Friday, 09.21.12 – Training

by cincinnatistrength on September 20, 2012

10:00 as warm-up:
Row @ easy pace
Dynamic hip & shoulder mobility of choice
Handstand practice

A1. Power clean, 3-2-1-1-1; :05 rest
A2. Kettlebell swing, Russian, 5 x 10-15 tough; 2:00 rest
A3. Ring dip, 5 x 2-3, 20X1; :05 rest
A4. Burpees, 5 x 10 as fast as possible; 2:00 rest

Post loads and notes to comments.

{ 20 comments… read them below or add one }

Charlie H September 21, 2012 at 8:00 am

A1 165-170-175-175-165 (failed first attempt, reset and got it)
A2 88(15) – 100 (15) -100 (15) – 100 (14) -100 (12) Should have used 100 for all 5 sets but had to work up my nerve to do the women’s weight
A3 20 – 25 – 35 – 37.5 (2) – 35 (2)
A4 done

Reply

Jason H. September 21, 2012 at 9:48 am

Oly Cycle Wk 1 of 10 – Day 5

A. Snatch w/ squat, build to max: 135# (20# PR)* Amanda weight!
B. Clean & jerk, build to max: 165# (10# PR, barely missing 175)*
C. Front squat, build to tough 2: 185# (onto wall ball, depth PR)
+
For time:
400m Farmer’s walk, heavy, performing 7 burpees every time you drop the implements; make every effort to pick up the implements immediately after the 7th burpee

5:49 w/ 100 lb turrents (total 115% of bw) only 3 burpee rounds & made it 200 m pretty easily unbroken.

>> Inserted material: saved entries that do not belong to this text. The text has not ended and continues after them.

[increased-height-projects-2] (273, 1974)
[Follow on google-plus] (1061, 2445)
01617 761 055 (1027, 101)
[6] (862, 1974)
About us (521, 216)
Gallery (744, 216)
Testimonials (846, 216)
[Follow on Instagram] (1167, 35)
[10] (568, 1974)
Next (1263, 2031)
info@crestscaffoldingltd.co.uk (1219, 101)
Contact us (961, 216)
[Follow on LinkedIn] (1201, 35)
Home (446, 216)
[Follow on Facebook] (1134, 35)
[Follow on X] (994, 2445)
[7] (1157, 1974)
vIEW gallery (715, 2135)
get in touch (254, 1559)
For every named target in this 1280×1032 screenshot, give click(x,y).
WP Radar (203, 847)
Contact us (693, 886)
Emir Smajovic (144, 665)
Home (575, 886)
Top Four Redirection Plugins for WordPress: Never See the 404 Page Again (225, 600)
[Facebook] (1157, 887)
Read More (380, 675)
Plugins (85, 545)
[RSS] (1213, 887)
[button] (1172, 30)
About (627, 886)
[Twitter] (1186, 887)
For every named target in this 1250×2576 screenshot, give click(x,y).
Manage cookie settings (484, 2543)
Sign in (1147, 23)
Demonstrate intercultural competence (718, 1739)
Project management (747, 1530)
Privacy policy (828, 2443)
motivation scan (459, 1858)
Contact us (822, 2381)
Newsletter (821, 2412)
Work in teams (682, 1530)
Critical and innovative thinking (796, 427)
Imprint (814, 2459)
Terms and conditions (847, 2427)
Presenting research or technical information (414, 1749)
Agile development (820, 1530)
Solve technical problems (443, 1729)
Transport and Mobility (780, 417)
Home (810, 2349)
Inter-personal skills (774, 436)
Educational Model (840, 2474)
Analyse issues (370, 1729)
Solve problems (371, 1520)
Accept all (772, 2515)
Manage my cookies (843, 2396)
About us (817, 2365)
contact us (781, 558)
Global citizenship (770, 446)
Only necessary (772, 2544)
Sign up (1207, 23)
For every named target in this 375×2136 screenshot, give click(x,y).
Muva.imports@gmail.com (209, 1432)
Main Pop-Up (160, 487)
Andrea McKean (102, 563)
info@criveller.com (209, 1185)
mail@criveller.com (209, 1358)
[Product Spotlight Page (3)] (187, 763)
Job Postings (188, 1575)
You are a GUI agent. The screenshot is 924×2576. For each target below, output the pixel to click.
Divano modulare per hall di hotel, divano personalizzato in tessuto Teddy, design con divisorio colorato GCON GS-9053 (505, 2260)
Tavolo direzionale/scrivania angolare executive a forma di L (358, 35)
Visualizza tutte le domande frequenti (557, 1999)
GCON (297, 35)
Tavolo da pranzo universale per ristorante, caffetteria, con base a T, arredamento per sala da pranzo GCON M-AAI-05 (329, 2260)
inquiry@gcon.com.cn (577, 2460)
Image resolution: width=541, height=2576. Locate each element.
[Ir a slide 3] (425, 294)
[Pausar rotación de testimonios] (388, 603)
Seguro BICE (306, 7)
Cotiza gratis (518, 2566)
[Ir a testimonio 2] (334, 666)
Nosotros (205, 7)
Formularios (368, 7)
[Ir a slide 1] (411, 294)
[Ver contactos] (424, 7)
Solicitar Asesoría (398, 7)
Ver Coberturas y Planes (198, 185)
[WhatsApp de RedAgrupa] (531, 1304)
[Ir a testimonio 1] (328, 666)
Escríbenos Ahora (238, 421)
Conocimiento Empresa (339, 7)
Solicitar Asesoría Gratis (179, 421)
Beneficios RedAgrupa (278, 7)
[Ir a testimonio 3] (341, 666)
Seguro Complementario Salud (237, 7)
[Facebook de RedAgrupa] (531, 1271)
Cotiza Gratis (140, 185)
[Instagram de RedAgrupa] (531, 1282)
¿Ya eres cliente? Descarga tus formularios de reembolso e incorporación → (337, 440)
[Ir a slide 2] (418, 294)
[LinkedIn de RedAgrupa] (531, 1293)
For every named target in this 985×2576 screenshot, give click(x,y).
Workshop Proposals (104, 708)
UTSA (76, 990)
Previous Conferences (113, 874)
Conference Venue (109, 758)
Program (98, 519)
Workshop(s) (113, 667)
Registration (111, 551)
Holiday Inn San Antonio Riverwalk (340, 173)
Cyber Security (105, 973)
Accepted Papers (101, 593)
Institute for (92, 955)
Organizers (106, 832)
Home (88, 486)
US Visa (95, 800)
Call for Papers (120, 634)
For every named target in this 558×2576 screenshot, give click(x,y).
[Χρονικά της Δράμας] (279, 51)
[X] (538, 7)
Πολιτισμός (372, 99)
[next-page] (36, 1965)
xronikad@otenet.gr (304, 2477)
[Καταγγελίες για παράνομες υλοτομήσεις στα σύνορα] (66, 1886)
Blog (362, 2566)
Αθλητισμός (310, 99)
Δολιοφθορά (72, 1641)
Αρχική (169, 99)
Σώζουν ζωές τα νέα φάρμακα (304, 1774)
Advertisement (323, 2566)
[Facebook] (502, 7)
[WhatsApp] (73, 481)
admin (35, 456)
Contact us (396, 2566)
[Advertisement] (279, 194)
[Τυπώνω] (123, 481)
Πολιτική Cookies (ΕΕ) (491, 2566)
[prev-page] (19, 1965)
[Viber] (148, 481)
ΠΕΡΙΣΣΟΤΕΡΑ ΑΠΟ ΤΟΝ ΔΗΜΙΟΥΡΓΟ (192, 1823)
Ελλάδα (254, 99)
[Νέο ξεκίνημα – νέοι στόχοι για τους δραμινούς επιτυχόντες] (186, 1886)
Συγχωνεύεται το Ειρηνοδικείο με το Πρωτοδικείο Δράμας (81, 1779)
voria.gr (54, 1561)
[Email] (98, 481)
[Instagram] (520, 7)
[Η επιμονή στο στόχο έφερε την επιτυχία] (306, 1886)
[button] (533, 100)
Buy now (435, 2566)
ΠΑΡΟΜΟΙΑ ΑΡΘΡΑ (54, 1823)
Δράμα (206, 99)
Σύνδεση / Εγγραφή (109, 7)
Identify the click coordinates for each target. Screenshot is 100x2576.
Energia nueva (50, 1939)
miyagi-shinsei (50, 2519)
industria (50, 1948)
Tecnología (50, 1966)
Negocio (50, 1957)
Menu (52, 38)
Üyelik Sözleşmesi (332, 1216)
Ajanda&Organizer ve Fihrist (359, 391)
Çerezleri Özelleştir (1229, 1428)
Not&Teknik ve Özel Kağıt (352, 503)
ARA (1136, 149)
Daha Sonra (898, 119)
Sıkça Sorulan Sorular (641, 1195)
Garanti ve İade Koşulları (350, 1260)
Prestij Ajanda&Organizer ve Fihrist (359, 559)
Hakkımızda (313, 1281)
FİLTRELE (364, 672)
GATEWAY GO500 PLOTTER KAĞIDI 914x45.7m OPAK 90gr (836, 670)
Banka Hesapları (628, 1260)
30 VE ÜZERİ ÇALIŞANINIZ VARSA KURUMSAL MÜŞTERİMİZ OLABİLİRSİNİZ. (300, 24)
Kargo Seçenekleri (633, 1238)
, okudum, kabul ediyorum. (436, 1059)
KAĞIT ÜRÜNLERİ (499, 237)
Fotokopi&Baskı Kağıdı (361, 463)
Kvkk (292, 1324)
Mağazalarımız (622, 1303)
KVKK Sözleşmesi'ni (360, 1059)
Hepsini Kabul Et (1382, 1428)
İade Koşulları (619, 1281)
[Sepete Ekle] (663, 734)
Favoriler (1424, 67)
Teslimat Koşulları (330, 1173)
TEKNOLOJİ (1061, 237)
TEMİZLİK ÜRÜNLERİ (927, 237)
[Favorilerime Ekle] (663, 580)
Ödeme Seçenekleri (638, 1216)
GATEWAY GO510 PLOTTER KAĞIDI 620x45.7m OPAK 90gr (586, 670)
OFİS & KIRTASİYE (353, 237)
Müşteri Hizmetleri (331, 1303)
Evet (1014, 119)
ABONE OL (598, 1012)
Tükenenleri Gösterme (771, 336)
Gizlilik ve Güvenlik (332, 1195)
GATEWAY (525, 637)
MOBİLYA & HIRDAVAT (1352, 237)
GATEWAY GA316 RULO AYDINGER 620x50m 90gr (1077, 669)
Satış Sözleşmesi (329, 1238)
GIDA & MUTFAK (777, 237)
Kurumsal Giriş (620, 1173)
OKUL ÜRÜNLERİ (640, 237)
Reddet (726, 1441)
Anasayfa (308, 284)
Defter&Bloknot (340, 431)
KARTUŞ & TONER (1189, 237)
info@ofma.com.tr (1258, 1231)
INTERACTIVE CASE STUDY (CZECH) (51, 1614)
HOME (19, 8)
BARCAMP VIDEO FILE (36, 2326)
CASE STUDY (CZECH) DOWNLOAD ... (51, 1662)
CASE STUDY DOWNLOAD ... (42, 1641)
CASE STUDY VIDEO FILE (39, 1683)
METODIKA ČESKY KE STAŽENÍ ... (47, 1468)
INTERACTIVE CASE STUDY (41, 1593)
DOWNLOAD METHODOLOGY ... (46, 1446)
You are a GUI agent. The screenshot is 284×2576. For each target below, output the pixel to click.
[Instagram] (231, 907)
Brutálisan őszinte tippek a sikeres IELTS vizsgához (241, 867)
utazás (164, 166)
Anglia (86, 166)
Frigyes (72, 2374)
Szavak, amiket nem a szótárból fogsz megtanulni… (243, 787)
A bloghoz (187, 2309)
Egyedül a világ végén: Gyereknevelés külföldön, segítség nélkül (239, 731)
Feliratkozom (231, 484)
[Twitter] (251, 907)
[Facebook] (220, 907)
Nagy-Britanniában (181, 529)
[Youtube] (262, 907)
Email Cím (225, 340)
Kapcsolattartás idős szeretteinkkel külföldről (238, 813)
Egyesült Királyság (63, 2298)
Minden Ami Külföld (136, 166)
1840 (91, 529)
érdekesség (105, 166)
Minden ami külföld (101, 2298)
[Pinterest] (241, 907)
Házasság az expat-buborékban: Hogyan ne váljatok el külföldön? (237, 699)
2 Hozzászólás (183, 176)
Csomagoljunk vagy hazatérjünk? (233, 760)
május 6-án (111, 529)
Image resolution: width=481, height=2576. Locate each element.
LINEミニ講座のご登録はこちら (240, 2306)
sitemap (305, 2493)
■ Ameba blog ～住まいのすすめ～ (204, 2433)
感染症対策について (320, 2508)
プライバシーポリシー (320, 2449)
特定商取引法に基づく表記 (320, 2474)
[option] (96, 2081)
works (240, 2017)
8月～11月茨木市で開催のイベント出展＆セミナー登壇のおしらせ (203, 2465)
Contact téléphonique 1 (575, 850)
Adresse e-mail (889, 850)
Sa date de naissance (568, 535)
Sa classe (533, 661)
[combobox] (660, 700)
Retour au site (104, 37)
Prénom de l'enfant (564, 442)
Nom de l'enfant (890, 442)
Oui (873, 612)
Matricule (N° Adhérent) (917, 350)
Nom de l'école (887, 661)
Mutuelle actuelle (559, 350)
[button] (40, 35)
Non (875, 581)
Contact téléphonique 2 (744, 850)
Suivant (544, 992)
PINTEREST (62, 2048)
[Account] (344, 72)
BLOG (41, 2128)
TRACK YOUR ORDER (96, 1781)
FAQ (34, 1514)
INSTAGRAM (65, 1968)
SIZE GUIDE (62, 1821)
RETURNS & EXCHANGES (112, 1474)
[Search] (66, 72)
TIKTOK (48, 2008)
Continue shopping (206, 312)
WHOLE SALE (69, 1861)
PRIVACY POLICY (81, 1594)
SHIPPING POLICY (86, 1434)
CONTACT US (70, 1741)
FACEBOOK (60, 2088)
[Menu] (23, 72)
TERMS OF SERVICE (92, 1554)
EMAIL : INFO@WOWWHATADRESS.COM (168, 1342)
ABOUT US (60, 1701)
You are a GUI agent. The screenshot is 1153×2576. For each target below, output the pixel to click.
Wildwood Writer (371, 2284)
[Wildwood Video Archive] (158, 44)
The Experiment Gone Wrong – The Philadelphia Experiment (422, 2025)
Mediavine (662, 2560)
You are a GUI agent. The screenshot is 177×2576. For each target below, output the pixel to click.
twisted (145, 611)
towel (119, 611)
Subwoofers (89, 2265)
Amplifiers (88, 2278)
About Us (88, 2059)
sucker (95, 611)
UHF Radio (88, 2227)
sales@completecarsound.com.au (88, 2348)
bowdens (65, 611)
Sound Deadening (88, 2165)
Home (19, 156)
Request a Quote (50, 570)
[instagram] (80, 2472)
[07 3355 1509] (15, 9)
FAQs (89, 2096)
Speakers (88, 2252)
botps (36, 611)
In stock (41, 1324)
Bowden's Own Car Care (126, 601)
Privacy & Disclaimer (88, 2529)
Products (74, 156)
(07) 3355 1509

*was not getting under the bar much at all for snatch or jerk, soon as I start doing this I will likely hit all my Oly Cycle goals even w/o getting stronger.

Reply

Michael September 21, 2012 at 11:11 am

being
 
for time:
42 DB snatch – 65/35#
21 HSPU
84 squats
30 DB snatch – 70/40#
15 HSPU
56 squats
18 DB snatch – 75/45#
9 HSPU
28 squats

30:20 – 2nd & 3rd sets of snatches slowed me down

Reply

Lauren September 21, 2012 at 11:29 am

5:00 jog + hip and shoulder mobility

3:30 @ easy pace of [3 strict pull-ups + 10 push-ups + 15 squats]
1:30 rest
3:30 @ moderate pace of [3 strict pull-ups + 10 push-ups + 15 squats]
1:30 rest
3:30 @ high effort of [3 strict pull-ups + 10 push-ups + 15 squats]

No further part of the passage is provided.